§ **What you are asked to do**: Please copy the passage of the review of The Silkie between "A Review of" and "sets of depths.", inclusive, swapping "ocean" for "sea".

*** Passage provided

A Review of A.E. Van Vogt’s The Silkie
By Derek Newman-Stille
Van Vogt’s creation, the silkie is both human and fundamentally alien, integrating elements of “us” with the “Other”. Possessing senses beyond human understanding -enough to reframe the entire sensory network – the silkie sees the world through different eyes, yet it is forced to take a human mate and live as a human for periods of time. It is at home in the depths of the ocean and in the expanse of space, able to shift its form from an aquatic being, to a human form, to a space-fairing form capable of swimming through the stars, it possesses the ability to move beyond the limits of human exploration, both sets of depths.

******
*** Study material

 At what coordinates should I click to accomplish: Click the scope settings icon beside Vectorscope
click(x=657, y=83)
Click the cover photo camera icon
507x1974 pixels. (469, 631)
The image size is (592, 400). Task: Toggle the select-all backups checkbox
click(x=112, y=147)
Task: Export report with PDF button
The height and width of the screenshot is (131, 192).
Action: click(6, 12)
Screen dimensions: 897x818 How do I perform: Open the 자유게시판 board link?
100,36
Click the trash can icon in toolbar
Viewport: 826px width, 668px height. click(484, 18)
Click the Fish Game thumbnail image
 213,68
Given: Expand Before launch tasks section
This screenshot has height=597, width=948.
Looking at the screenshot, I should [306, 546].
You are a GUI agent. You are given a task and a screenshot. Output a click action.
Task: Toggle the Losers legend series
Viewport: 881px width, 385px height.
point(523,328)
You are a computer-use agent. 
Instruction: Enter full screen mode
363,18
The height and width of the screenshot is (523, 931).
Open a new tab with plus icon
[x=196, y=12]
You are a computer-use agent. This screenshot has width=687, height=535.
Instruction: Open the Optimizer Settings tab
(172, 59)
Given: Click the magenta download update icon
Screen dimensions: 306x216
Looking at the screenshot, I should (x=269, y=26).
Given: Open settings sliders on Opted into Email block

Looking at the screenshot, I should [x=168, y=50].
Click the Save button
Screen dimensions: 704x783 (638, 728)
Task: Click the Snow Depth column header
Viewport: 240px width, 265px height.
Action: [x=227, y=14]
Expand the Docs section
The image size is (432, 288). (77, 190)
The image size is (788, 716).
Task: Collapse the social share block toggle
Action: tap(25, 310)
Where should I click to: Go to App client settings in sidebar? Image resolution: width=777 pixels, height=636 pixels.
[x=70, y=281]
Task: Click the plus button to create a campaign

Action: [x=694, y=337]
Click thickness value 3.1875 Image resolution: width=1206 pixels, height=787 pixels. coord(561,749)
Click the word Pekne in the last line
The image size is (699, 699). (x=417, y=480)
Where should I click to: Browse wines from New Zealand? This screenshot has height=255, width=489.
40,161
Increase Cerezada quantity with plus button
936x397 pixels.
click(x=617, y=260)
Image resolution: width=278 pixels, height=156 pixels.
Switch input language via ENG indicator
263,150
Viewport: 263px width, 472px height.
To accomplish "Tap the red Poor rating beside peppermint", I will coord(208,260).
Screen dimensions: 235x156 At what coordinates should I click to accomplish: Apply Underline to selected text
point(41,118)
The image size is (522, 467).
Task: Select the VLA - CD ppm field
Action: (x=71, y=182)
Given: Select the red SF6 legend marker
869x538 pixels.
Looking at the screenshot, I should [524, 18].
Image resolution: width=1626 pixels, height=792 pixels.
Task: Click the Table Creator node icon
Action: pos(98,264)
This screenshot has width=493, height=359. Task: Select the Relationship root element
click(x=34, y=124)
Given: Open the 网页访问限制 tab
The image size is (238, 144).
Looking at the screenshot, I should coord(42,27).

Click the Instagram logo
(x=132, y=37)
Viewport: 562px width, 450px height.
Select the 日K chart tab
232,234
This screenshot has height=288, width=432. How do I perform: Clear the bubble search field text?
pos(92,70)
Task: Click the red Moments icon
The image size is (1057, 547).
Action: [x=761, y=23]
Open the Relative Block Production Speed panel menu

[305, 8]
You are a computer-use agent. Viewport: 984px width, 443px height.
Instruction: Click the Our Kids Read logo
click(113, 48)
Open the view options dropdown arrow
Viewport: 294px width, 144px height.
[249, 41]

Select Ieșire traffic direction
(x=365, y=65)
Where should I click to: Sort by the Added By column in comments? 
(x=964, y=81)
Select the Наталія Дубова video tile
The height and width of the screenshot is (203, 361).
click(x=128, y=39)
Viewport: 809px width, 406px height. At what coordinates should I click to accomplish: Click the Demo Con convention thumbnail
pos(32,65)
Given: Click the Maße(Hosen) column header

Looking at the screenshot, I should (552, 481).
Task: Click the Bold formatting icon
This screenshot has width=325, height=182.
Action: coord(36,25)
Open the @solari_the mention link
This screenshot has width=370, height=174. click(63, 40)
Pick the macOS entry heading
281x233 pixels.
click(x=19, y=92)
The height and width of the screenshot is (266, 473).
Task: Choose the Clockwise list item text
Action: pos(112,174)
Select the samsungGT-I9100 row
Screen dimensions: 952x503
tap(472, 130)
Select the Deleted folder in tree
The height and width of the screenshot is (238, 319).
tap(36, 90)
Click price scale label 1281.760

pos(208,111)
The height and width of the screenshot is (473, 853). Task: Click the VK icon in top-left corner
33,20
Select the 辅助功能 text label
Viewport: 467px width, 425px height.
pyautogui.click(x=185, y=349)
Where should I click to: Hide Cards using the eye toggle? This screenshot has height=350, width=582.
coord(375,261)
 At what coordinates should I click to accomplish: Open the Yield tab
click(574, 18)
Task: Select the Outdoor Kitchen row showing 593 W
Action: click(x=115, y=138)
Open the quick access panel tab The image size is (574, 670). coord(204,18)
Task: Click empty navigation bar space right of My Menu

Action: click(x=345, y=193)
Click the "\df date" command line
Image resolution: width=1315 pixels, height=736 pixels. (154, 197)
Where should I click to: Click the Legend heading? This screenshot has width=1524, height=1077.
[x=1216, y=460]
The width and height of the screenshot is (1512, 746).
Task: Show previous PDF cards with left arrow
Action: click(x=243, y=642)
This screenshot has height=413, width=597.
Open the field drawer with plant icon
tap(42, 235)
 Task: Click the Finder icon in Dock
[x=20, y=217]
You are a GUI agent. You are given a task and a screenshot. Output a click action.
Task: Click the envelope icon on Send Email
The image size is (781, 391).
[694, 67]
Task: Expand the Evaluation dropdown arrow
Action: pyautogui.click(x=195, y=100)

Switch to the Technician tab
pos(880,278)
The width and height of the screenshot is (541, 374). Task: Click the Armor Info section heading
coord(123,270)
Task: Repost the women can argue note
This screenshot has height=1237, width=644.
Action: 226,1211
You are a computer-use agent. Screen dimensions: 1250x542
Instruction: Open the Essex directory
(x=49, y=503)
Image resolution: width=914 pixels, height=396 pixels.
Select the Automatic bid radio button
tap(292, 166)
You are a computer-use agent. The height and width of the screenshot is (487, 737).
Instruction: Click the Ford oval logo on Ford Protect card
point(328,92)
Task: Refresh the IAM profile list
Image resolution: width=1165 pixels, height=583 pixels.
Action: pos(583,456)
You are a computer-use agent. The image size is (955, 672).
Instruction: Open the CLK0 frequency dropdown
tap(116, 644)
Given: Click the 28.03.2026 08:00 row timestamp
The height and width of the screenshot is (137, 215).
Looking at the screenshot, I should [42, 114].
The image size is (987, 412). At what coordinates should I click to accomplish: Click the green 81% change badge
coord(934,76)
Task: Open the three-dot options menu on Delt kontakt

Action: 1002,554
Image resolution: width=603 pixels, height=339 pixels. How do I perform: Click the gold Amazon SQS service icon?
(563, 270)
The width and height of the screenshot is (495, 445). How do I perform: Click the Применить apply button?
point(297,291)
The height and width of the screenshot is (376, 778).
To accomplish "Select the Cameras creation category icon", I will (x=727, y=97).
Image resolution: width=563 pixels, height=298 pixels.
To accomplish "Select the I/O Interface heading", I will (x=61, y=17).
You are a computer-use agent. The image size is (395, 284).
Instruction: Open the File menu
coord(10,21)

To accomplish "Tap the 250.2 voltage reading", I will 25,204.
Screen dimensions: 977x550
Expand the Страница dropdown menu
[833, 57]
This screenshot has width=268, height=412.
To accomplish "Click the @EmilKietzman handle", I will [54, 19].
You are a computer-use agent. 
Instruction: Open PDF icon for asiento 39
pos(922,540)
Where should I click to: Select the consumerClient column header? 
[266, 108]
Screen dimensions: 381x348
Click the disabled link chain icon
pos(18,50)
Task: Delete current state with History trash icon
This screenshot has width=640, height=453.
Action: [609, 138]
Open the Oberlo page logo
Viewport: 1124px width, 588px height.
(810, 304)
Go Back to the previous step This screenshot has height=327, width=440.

******

§ **Output of the exercise**:
A Review of A.E. Van Vogt’s The Silkie
By Derek Newman-Stille
Van Vogt’s creation, the silkie is both human and fundamentally alien, integrating elements of “us” with the “Other”. Possessing senses beyond human understanding -enough to reframe the entire sensory network – the silkie sees the world through different eyes, yet it is forced to take a human mate and live as a human for periods of time. It is at home in the depths of the sea and in the expanse of space, able to shift its form from an aquatic being, to a human form, to a space-fairing form capable of swimming through the stars, it possesses the ability to move beyond the limits of human exploration, both sets of depths.